§ **THINGS TO DO**
(1) In the transducer history passage, why was it not particularly novel in the early days of computer science to think of computational processes as "transducers"? Answer in one to three sentences.
(2) Extend the transducer history passage, beginning after its final sentence.

§ **TEXT EXCERPT**
Background and Etymology
In hardware signal processing systems, a transducer is a device which converts one form of energy to another, e.g., audio waves to electrical, as in a microphone transducer. In other words, it transforms one kind of signal into another kind of signal. Likewise, a transducer in code converts from one signal to another signal.
Use of the word “transducers” and the general concept of composable pipelines of data transformations in software date back at least to the 1960s, but our ideas about how they should work have changed from one language and context to the next. Many software engineers in the early days of computer science were also electrical engineers. The general study of computer science in those days often dealt both with hardware and software design. Hence, thinking of computational processes as “transducers” was not particularly novel. It’s possible to encounter the term in early computer science literature — particularly in the context of Digital Signal Processing (DSP) and data flow programming.
In the 1960s, groundbreaking work was happening in graphical computing in MIT’s Lincoln Laboratory using the TX-2 computer system, a precursor to the US Air Force SAGE defense system. Ivan Sutherland’s famous Sketchpad, developed in 1961–1962, was an early example of object prototype delegation and graphical programming using a light pen.
Ivan’s brother, William Robert “Bert” Sutherland was one of several pioneers in data flow programming. He built a data flow programming environment on top of Sketchpad, which described software “procedures” as directed graphs of operator nodes with outputs linked to the inputs of other nodes. He wrote about the experience in his 1966 paper, “The On-Line Graphical Specification of Computer Procedures”. Instead of arrays and array processing, everything is represented as a stream of values in a continuously running, interactive program loop. Each value is processed by each node as it arrives at the parameter input. You can find similar systems today in Unreal Engine’s Blueprints Visual Scripting Environment or Native Instruments’ Reaktor, a visual programming environment used by musicians to build custom audio synthesizers.

§ **SOURCE DATA**
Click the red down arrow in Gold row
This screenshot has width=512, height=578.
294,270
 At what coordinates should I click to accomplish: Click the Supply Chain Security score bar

§ **ANSWERS FOR THIS EXERCISE**
(1) Many software engineers of that era were also electrical engineers, and the study of computer science then often covered both hardware and software design. Describing computational processes with a hardware term like "transducer" therefore came naturally.

(2)
Composed graph of operators from Bert Sutherland’s paper
As far as I’m aware, the first book to popularize the term “transducer” in the context of general purpose software-based stream processing was the 1985 MIT text book for a computer science course called “Structure and Interpretation of Computer Programs” (SICP) by Harold Abelson and Gerald Jay Sussman, with Julie Sussman. However, the use of the term “transducer” in the context of digital signal processing predates SICP.
Note: SICP is still an excellent introduction to computer science coming from a functional programming perspective. It remains my favorite book on the topic.
More recently, transducers have been independently rediscovered and a different protocol developed for Clojure by Rich Hickey (circa 2014), who is famous for carefully selecting words for concepts based on etymology. In this case, I’d say he nailed it, because Clojure transducers fill almost exactly the same niche as transducers in SICP, and they share many common characteristics. However, they are not strictly the same thing.
Transducers as a general concept (not specifically Hickey’s protocol specification) have had considerable impact on important branches of computer science including data flow programming, signal processing for scientific and media applications, networking, artificial intelligence, etc. As we develop better tools and techniques to express transducers in our application code, they are beginning to help us make better sense of every kind of software composition, including user interface behaviors in web and mobile apps, and in the future, could also serve us well to help manage the complexity of augmented reality, autonomous devices and vehicles, etc.
For the purpose of this discussion, when I say “transducer”, I’m not referring to SICP transducers, though it may sound like I’m describing them if you’re already familiar with transducers from SICP. I’m also not referring specifically to Clojure’s transducers, or the transducer protocol that has become a de facto standard in JavaScript (supported by Ramda, Transducers-JS, RxJS, etc…). I’m referring to the general concept of a higher-order reducer — a transformation of a transformation.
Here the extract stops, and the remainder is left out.